Axel Hecht Mozilla in Your Language

October 30, 2007

Firefox 2 glossary

Filed under: L10n — Axel Hecht @ 3:01 am

As I have been blogging before, I try to create a glossary for Firefox 2. I’m leaving out all the gory details, but it’s been a hard fight between me trying to be clever and being dumb. I’m still not happy with the code that creates the data, but still, I think this iteration generates output that looks good enough to share, and get busted by others.

With all the grumpiness about my code, I’m pretty happy that I didn’t have to do the web part, so thanks to shaver for poking plasticmillion about exhibit. That went pretty slick up to a site of my standards. Read, with full visual suckage. I did find a bug in exhibit, though.

The dataset I have now went through a series of iterations to do the right thing to find phrases, which, by now, should be a nice set of educated guesses. I’m probably wrong with some, so if you find a string that shouldn’t be there, or should be and isn’t, that’s likely a bug.

Ok, beef. Here’s the link. It should have all phrases that appear in Firefox more than once, sortable by length and occurence, but not sequences that are just filler words. I have a short black list for the latter. For each phrase, you can click on it, and it will open an mxr search on the MOZILLA_1_8_BRANCH in all localizable files for it. I didn’t file the mxr bugs, nor did I yet try to work around them, searching for ‘foo’ including ticks doesn’t work, at least. And of course, you can search the glossary, it’d suck otherwise, right? Thanks to exhibit, that was easy.

Before going further into this, is this something worthwhile for the l10n community? Other RFEs? Right now, the source data is in sqlite, which I intend to share, if anyone’s interested, though the database schema and the way I create it needs work.

And before you ask, yes, I tried to run it on Thunderbird, too, but it seemed to make the story harder and dominate the results. I guess it’d be better to just create two separate apps. I’m having perf problems with the code, too, so I wasn’t too keen to do more than initially necessary. I don’t index security/manager, because the localizable files in there are just yucky, and I didn’t want to special case for stuff like # being replaced by a newline.

October 17, 2007

Localization is hard, the math way

Filed under: L10n — Axel Hecht @ 2:48 pm

I thought I share some statistics about our localizable strings. I’m currently trying to create a tool that would help localizers to find terms or phrases that show up in Firefox often. Roughly, an automated way to do glossaries. So, the basic idea is to go through our localizable files, and search for phrases that come up elsewhere. Example:

I love to localize.

I don’t really love to blog.

should factor out “love to”. So, how does one do that? First, you get all localizable strings. Or not all, just the ones in properties files and DTDs. And neglect those that are just simple chars, those are likely access and commandkeys, not much to see there. Some of those entries have multiple sentences in them, so split those. Then split all words. Now you have a sequence of sequences of words. So you “just” have to find the unique subsequences of those sequences.

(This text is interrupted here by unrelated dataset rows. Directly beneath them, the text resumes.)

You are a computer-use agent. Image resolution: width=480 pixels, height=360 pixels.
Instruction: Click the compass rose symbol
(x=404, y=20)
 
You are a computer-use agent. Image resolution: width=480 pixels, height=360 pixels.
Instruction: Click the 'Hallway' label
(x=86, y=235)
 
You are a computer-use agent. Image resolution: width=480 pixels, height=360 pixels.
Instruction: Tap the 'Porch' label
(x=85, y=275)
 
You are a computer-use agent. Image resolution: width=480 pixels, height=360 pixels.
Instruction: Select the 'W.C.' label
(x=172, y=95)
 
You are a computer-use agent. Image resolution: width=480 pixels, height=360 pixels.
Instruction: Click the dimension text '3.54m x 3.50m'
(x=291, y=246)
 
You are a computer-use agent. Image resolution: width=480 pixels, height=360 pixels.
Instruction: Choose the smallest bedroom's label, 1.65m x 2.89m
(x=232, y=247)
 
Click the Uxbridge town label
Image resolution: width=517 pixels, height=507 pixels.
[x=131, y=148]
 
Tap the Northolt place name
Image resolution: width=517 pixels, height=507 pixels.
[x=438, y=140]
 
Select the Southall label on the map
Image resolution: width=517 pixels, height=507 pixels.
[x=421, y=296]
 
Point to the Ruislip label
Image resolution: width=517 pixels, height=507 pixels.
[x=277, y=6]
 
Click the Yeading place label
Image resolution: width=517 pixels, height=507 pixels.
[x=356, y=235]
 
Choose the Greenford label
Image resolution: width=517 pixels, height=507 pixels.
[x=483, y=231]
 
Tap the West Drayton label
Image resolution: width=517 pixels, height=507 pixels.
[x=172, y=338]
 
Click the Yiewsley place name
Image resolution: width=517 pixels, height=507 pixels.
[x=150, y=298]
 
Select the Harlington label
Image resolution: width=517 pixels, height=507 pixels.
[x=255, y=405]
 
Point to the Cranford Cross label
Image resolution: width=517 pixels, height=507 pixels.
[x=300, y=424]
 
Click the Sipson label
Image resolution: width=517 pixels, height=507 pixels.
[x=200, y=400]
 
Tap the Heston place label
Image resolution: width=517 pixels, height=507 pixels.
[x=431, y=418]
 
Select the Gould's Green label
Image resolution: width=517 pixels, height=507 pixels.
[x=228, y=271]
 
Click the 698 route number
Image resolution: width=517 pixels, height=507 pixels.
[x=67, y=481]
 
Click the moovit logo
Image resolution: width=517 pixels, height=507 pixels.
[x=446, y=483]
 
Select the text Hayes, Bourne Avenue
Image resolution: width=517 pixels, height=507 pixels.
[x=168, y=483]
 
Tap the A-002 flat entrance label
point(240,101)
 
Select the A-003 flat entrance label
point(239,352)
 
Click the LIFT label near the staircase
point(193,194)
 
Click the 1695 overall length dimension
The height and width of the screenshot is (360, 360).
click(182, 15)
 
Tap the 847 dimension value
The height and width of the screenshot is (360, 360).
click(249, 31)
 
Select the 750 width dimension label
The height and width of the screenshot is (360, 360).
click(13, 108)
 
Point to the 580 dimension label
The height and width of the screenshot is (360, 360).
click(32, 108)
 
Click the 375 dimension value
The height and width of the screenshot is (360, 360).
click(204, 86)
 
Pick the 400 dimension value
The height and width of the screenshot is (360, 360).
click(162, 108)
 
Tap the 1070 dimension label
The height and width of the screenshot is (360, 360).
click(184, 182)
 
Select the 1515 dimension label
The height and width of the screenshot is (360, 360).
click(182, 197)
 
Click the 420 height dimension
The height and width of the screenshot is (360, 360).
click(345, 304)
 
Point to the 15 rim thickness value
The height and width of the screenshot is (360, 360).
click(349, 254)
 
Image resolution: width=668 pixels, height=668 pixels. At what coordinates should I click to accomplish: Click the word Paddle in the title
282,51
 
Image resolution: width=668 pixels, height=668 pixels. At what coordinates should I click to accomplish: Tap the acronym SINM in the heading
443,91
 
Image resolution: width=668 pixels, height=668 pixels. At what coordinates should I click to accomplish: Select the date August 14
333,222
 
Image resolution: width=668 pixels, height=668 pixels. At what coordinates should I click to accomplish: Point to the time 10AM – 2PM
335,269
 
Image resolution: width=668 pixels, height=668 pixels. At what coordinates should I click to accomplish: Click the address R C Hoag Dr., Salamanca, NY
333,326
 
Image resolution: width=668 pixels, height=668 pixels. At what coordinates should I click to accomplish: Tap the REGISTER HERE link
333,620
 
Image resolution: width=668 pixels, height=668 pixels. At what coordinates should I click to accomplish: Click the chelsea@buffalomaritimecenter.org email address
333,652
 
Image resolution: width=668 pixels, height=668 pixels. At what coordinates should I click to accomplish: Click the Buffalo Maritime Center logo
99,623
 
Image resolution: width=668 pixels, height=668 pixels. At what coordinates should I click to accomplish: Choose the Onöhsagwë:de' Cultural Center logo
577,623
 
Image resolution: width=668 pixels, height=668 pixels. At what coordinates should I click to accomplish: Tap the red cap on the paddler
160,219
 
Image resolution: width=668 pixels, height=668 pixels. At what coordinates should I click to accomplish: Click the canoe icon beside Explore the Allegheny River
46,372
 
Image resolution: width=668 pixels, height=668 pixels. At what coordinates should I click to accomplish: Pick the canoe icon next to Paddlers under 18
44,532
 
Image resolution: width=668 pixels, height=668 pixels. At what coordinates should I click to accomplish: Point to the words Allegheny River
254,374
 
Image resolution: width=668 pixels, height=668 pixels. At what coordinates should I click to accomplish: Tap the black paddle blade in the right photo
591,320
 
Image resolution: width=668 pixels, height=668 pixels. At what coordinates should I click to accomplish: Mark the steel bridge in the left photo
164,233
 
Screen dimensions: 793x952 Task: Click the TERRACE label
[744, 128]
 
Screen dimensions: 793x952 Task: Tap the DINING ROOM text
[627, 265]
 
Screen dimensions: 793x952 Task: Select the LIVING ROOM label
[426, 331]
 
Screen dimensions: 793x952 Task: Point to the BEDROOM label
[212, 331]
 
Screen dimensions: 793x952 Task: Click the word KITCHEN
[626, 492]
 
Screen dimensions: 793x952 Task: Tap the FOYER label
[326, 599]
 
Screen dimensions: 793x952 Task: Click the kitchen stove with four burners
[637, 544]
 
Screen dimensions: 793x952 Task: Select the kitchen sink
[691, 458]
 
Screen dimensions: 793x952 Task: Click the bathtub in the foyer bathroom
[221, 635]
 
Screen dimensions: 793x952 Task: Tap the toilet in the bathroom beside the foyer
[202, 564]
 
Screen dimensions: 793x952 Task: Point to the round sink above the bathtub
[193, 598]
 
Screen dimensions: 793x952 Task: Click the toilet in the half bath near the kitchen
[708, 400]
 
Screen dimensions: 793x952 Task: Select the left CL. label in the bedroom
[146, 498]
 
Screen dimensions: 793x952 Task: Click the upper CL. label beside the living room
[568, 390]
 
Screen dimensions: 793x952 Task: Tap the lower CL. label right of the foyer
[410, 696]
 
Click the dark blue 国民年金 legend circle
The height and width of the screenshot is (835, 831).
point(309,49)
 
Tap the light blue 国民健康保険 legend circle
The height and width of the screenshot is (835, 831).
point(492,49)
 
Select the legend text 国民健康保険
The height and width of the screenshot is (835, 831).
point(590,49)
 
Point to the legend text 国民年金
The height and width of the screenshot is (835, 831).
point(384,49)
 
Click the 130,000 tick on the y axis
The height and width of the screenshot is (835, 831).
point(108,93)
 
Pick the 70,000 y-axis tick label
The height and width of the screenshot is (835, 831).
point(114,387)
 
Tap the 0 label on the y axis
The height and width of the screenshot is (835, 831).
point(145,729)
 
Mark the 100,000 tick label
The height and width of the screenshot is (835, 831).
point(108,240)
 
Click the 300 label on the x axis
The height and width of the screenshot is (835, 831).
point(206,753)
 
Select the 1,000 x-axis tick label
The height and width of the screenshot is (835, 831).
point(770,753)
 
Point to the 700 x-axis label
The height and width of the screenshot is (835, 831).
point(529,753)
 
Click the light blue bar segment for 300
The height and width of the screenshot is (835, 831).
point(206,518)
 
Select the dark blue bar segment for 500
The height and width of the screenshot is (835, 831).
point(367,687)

Let’s do the math. Here’s the number of sentences per length of sentence for Firefox 2, with a logarithmic y-axis.

Firefox 2 Sentences

So, the maximum length of a sentence is 71 words, and we have one of that. The other end of the diagram are 1791 localizable strings that are just one word, among of those are 858 uniques.

Now, we talked about subsequences, how many of those do we have then? I’m having a chart for that, too. I dropped the long tail, and don’t do logarithmic scale, as that is hiding some of the more interesting artifacts for the shorter strings.

List of tuples in Firefox 2 sentences

So we’re starting to see repeating strings at a length of 15 words. They stay to be few down to a length of 4 or 5, with a majority of dupes only for single words. For 2-tuples, it’s almost a tie. Yet there are 20k words in our localizable files that need to be compared, and the same for all the subsequences, and doing my ad-hoc math, which I assume to be algorithm-wise not totally clueless, that amounts to half a million tuple compares to find the list of shared n-tuples in our localizable strings, sorted by frequency.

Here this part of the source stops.